Spamassassin

Largely based on https://www.christianroessler.net/tech/2015/spamassassin-dovecot-postfix.html

Packages

apt install spamassassin spamc dovecot-antispam

Config

Enable virtual user support for the trained Bayes databases so that each account can have its own spam filter training data.
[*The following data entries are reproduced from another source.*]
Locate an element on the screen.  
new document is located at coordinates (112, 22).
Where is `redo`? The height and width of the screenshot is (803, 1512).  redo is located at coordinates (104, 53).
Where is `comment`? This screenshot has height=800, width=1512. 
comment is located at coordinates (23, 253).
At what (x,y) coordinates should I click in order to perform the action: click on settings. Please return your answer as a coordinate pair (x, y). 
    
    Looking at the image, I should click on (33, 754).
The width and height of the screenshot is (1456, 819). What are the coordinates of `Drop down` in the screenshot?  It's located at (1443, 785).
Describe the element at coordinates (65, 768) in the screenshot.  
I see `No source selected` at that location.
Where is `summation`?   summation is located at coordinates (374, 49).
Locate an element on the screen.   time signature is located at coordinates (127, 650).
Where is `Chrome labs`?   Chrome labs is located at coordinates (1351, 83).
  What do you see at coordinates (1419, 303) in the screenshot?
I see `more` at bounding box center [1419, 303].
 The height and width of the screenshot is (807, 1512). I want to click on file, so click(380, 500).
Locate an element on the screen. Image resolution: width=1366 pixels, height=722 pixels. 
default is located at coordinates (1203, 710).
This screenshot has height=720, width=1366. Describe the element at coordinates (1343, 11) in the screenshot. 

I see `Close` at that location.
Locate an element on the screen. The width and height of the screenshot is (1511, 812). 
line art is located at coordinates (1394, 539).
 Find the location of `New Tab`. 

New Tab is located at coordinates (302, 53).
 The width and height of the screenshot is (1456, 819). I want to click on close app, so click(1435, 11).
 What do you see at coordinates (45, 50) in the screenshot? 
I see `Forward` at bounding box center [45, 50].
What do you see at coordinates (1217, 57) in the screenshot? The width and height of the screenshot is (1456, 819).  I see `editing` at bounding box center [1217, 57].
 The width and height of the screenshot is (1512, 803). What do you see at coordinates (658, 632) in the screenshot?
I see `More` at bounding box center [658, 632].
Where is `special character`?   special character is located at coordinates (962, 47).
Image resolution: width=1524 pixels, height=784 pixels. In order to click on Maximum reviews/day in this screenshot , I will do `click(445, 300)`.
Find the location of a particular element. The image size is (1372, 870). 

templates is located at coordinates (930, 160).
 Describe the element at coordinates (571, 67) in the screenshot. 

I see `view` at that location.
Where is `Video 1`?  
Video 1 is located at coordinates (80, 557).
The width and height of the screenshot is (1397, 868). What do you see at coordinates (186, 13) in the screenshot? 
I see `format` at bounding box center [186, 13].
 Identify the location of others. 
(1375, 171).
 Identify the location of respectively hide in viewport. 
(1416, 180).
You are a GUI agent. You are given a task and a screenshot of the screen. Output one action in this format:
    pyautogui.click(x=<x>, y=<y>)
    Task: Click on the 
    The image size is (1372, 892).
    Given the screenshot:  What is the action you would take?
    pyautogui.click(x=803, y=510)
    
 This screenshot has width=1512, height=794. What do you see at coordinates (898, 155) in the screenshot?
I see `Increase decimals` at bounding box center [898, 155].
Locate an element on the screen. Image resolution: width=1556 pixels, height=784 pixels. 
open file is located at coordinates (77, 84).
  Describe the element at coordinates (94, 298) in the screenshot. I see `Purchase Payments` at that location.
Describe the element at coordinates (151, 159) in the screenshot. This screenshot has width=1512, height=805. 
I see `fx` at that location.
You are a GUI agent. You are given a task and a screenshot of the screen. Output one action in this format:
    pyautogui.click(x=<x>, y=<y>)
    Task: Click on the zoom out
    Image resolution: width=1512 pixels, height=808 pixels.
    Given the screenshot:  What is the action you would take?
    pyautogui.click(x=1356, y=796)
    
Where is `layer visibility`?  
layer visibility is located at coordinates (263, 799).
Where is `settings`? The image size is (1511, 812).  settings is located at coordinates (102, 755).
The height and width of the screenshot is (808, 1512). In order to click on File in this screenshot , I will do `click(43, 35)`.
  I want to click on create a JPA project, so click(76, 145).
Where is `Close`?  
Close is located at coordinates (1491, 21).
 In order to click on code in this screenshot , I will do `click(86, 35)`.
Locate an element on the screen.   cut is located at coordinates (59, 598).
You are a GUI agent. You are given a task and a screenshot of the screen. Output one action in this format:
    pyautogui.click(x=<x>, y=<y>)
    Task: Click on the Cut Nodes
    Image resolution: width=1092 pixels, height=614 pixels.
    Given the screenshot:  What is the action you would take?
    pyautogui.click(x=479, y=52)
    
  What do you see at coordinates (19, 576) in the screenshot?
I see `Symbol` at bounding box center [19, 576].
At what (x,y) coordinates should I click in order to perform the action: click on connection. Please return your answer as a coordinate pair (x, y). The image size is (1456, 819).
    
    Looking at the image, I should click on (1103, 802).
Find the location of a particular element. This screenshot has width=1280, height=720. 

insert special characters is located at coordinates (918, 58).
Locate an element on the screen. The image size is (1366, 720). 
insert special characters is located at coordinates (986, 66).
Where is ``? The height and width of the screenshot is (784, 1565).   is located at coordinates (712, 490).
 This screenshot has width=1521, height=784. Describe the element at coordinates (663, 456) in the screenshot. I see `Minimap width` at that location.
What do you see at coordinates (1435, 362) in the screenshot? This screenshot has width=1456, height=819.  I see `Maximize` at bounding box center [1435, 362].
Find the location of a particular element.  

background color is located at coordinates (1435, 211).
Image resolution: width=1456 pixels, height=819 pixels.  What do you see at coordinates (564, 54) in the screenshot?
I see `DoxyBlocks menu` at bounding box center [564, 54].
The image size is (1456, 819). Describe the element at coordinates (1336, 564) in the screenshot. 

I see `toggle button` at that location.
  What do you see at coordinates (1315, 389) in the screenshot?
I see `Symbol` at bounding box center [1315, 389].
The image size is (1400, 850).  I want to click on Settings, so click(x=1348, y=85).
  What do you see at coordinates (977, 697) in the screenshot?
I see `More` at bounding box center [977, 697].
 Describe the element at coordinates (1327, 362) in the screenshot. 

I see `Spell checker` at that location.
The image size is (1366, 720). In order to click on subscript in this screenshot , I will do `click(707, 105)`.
--- a/data/etc/default/spamassassin
+++ b/data/etc/default/spamassassin
@@ -17,7 +17,7 @@ ENABLED=0
 # make sure --max-children is not set to anything higher than 5,
 # unless you know what you're doing.

-OPTIONS="--create-prefs --max-children 5 --helper-home-dir"
+OPTIONS="--create-prefs --max-children 5 --helper-home-dir --virtual-config-dir=/var/vmail/%d/%l/spamassassin --allow-tell --timeout-child 30 --username vmail -x"

 # Pid file
 # Where should spamd write its PID to file? If you use the -u or
@@ -31,4 +31,4 @@ PIDFILE="/var/run/spamd.pid"
 # Cronjob
 # Set to anything but 0 to enable the cron job to automatically update
 # spamassassin's rules on a nightly basis
-CRON=0
+CRON=1
--- a/etc/spamassassin/local.cf
+++ b/etc/spamassassin/local.cf
@@ -10,6 +10,7 @@
 #   Add *****SPAM***** to the Subject header of spam e-mails
 #
 # rewrite_header Subject *****SPAM*****
+add_header all Status _YESNO_, score=_SCORE_ required=_REQD_ tests=_TESTS_ autolearn=_AUTOLEARN_ version=_VERSION_


 #   Save spam messages as a message/rfc822 MIME attachment instead of
@@ -31,25 +32,25 @@

 #   Set the threshold at which a message is considered spam (default: 5.0)
 #
-# required_score 5.0
+required_score 3.0


 #   Use Bayesian classifier (default: 1)
 #
-# use_bayes 1
+use_bayes 1


 #   Bayesian classifier auto-learning (default: 1)
 #
-# bayes_auto_learn 1
+bayes_auto_learn 1


 #   Set headers which may provide inappropriate cues to the Bayesian
 #   classifier
 #
-# bayes_ignore_header X-Bogosity
-# bayes_ignore_header X-Spam-Flag
-# bayes_ignore_header X-Spam-Status
+bayes_ignore_header X-Bogosity
+bayes_ignore_header X-Spam-Status
+bayes_ignore_header X-Spam-Flag

 #   Some shortcircuiting, if the plugin is enabled

Training the filter

In order to conveniently train the Bayes database, you can use dedicated folders for spam and ham and use a cronjob to periodically feed their contents to sa-learn.

A script that does that just could look like this:

#!/bin/bash
source /usr/local/include/lock_process.sh
lock "SA-LEARN"
MAIL_ROOT=/var/vmail
VMAIL_USER=vmail
SA_SPAM_FOLDER=.sa_spam
SA_HAM_FOLDER=.sa_ham
SPAM_FOLDER=.Spam
HAM_FOLDER=.

function learn() {
    local sa_type=$1
    local db_file=$2
    local src_dir=$3
    local dst_dir=$4
    if [ -d $src_dir ]; then
        [ -z "$(ls -A $src_dir)" ] && return
        [ -d $dst_dir ] || return
        for mail in $src_dir/*; do
            sa-learn --$sa_type -u debian-spamd --dbpath $db_file --dir $mail
            mv -v $mail $dst_dir
        done
    fi
}

for DOMAIN_DIR in $MAIL_ROOT/*; do
    for USER_DIR in $DOMAIN_DIR/*; do
        DB_PATH=$USER_DIR/spamassassin 
        DB_FILE=$DB_PATH/bayes 
        learn spam ${DB_FILE} $USER_DIR/mail/$SA_SPAM_FOLDER/cur $USER_DIR/mail/$SPAM_FOLDER/cur
        learn ham  ${DB_FILE} $USER_DIR/mail/$SA_HAM_FOLDER/cur  $USER_DIR/mail/$HAM_FOLDER/cur
        [ -d ${DB_PATH} ] && chown -R $VMAIL_USER ${DB_PATH}
    done
done
unlock "SA-LEARN"

Things to note:

  1. In order to prevent concurrent runs this script uses the lock function shown in the article Locking mechanism in shell scripts
  2. The script assumes that the folders Spam, sa_spam and sa_ham already exist
  3. The script assumes the virtual user directory structure presented in Postfix

Now you can use your mail client to move mail to sa_spam or sa_ham to teach spamassassin to recognize them as spam and ham respectively.